* **Records from a data source**:

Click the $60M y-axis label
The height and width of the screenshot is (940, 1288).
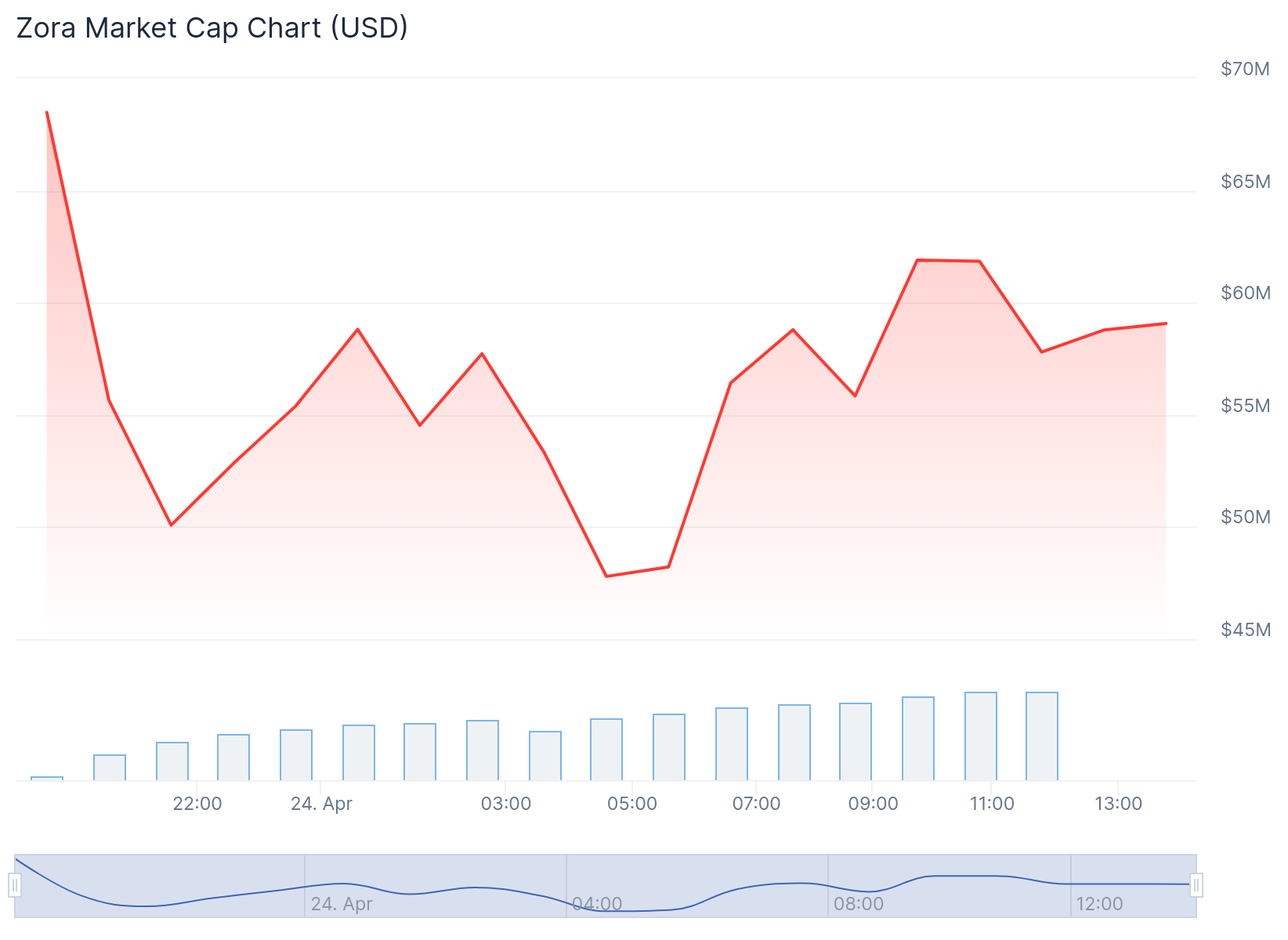[1245, 293]
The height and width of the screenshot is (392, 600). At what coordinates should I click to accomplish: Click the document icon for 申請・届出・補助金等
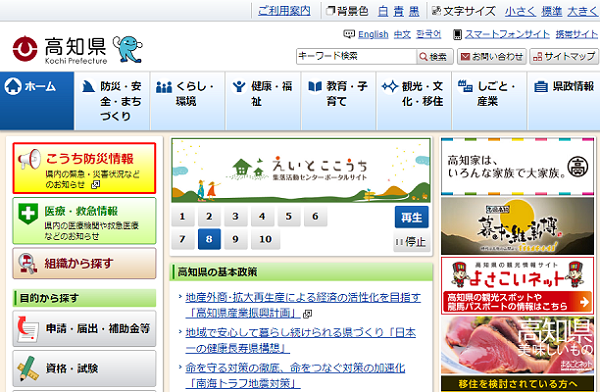click(28, 329)
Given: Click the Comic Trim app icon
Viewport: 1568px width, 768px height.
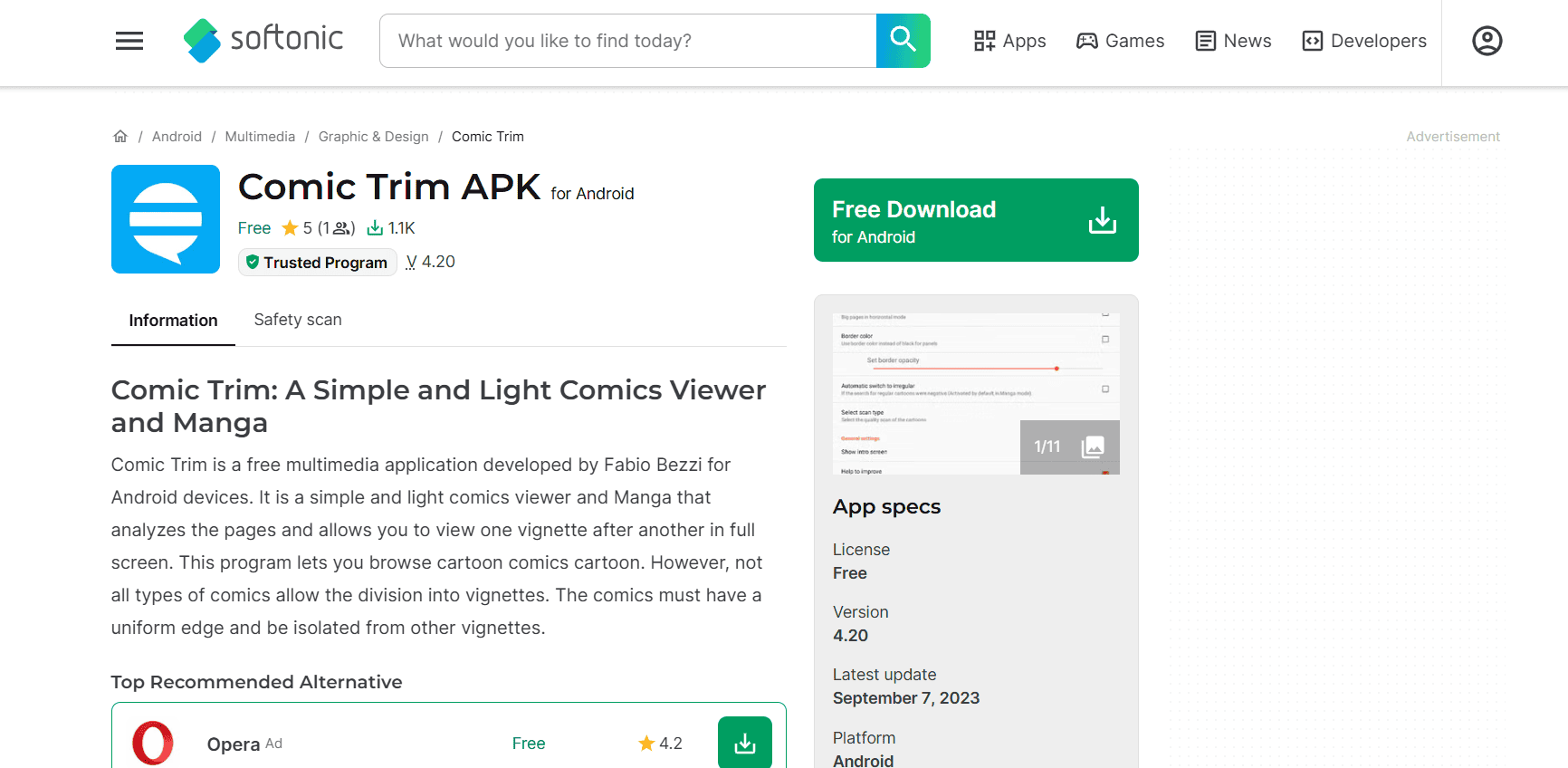Looking at the screenshot, I should [x=166, y=219].
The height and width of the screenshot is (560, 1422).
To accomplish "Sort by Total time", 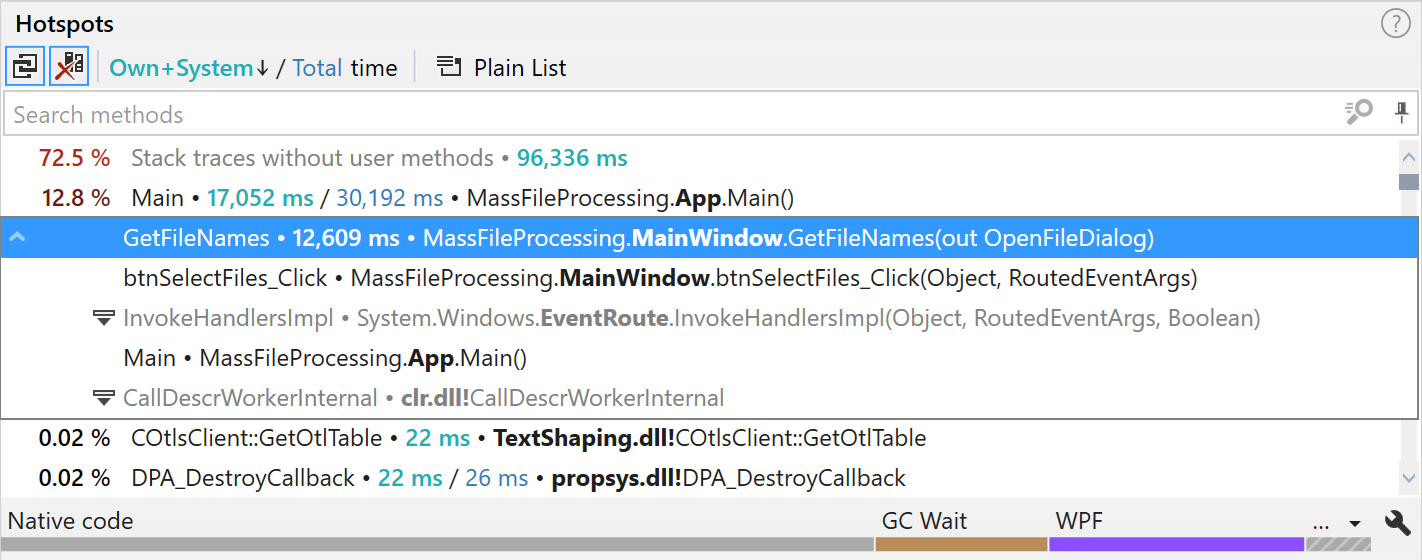I will [317, 68].
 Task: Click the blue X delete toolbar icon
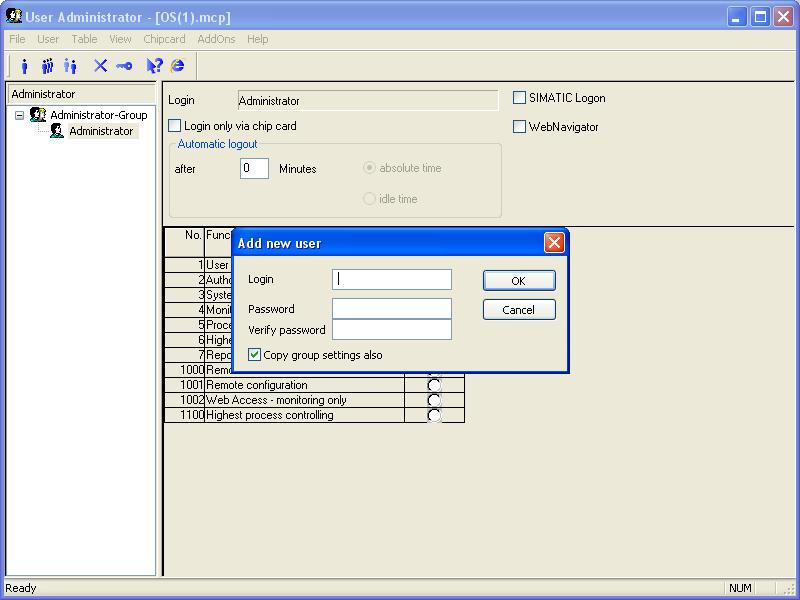(x=100, y=66)
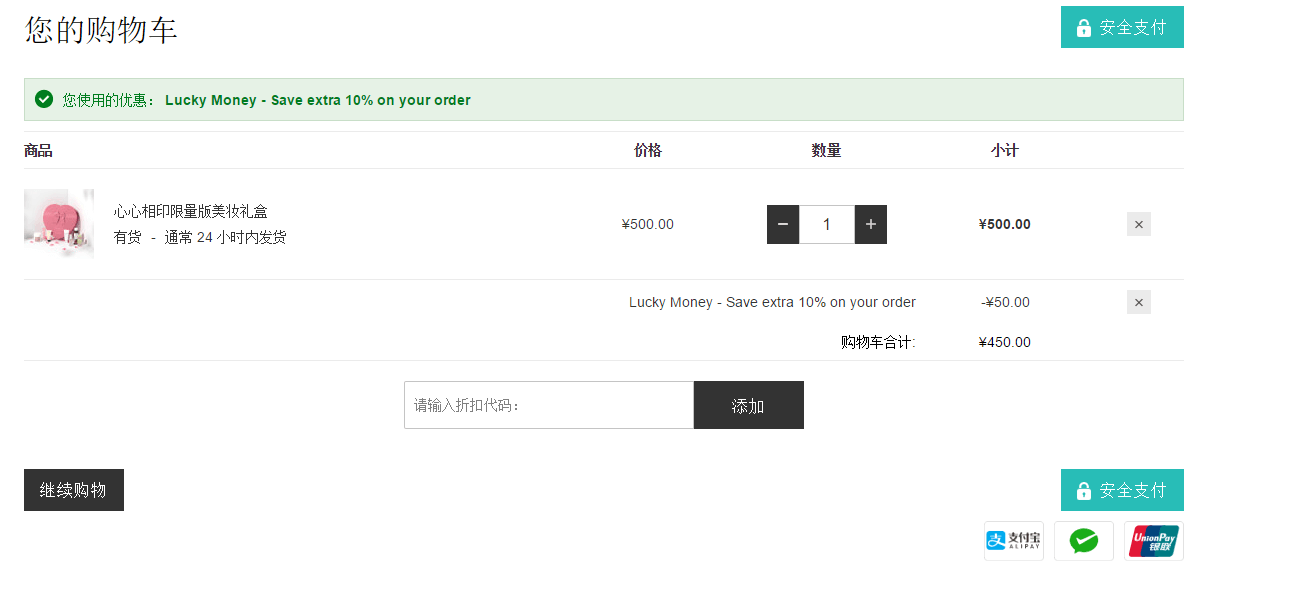Select the WeChat Pay icon
Image resolution: width=1294 pixels, height=596 pixels.
pos(1084,541)
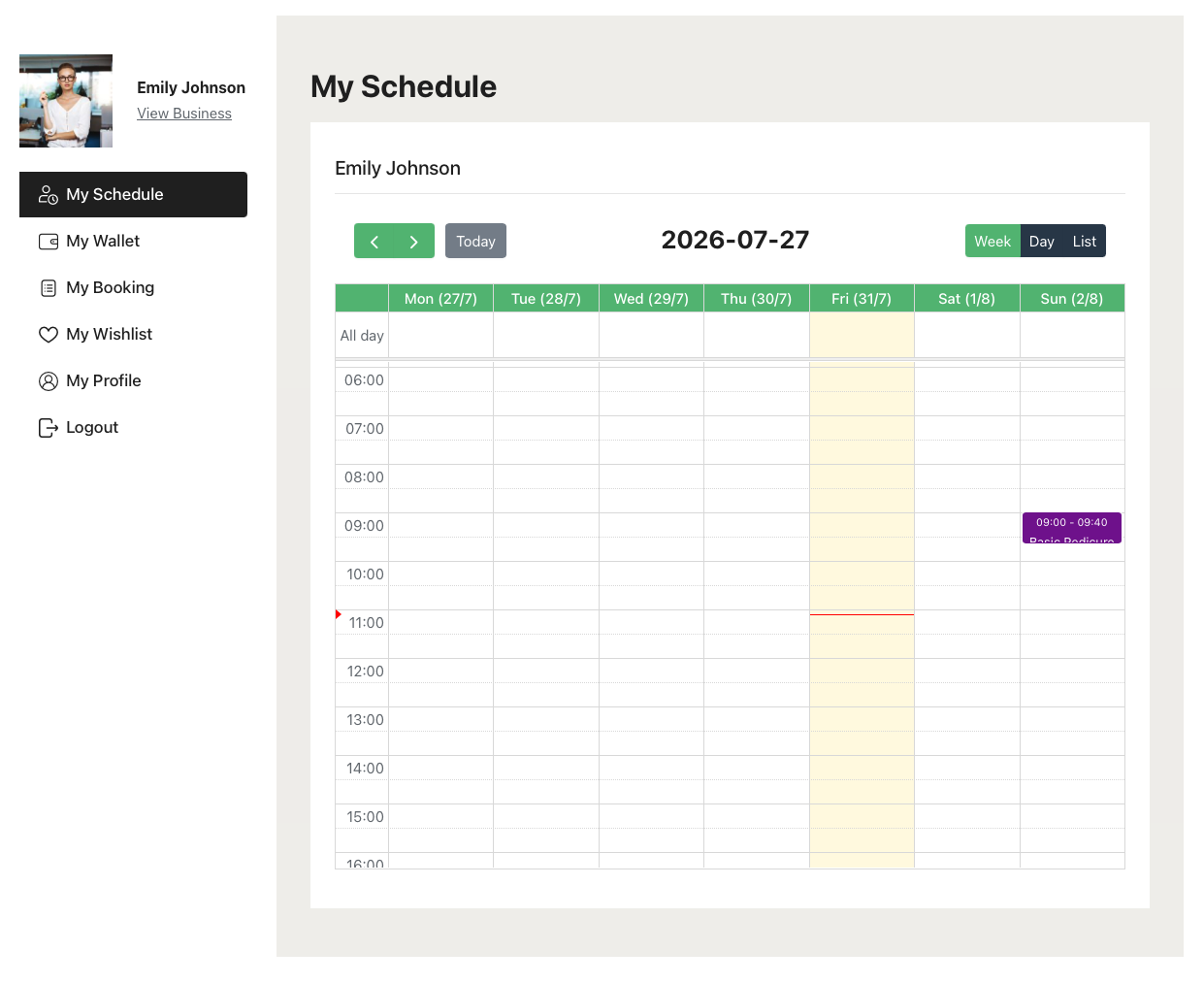Screen dimensions: 1204x984
Task: Go to previous week with left chevron
Action: pyautogui.click(x=374, y=242)
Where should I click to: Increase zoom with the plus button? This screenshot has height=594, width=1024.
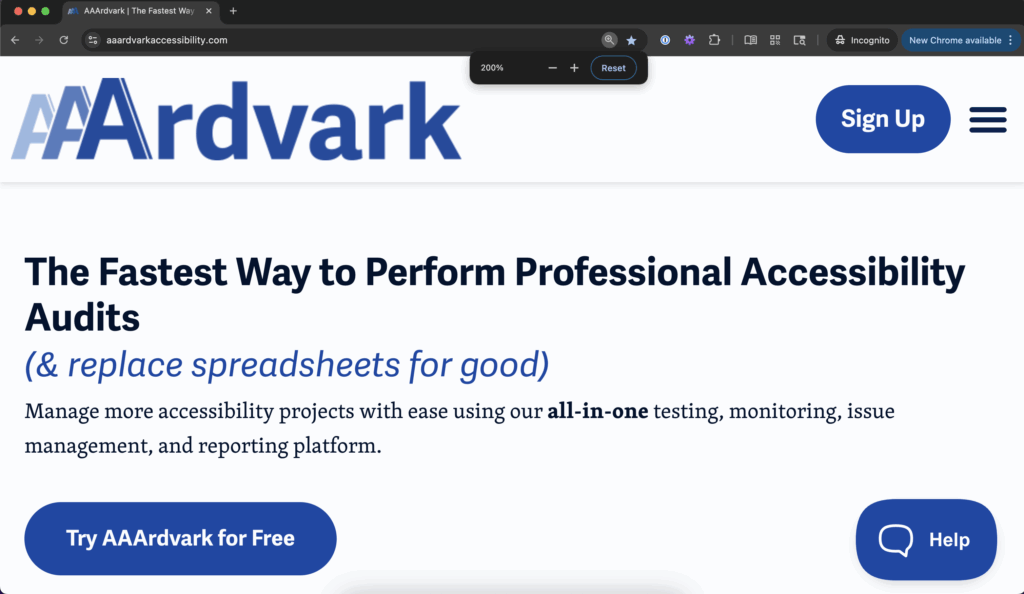pos(574,68)
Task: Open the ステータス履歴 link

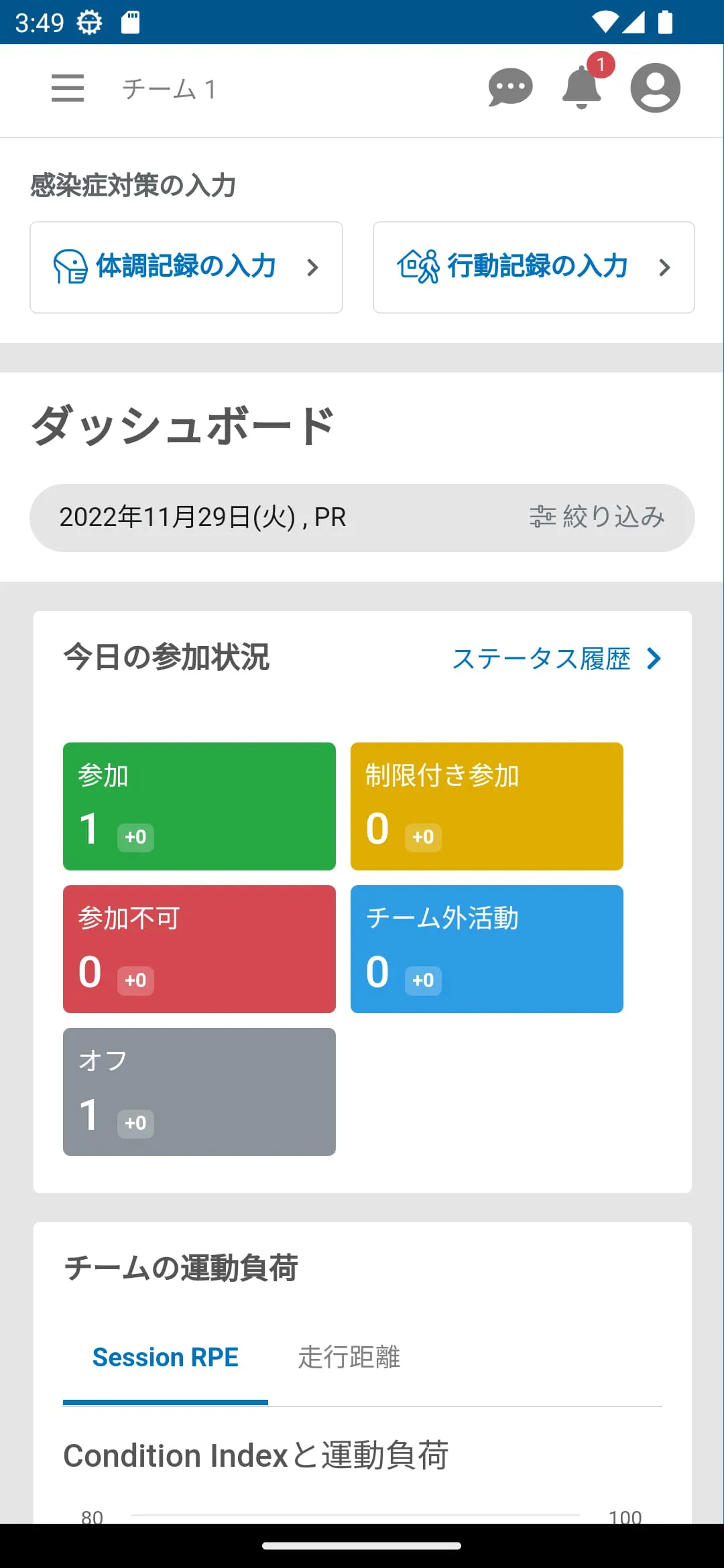Action: coord(543,659)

* **Exercise requirements**:
Starting with the first line of the records above and stopping after the line containing "The height and width of the screenshot is (560, 1422).", repeat every line exactly and leave out the pictures.

* **Reply to the task**:
Click the $60M y-axis label
The height and width of the screenshot is (940, 1288).
[1245, 293]
The height and width of the screenshot is (392, 600). At what coordinates should I click to accomplish: Click the document icon for 申請・届出・補助金等
click(28, 329)
Given: Click the Comic Trim app icon
Viewport: 1568px width, 768px height.
Looking at the screenshot, I should [x=166, y=219].
The height and width of the screenshot is (560, 1422).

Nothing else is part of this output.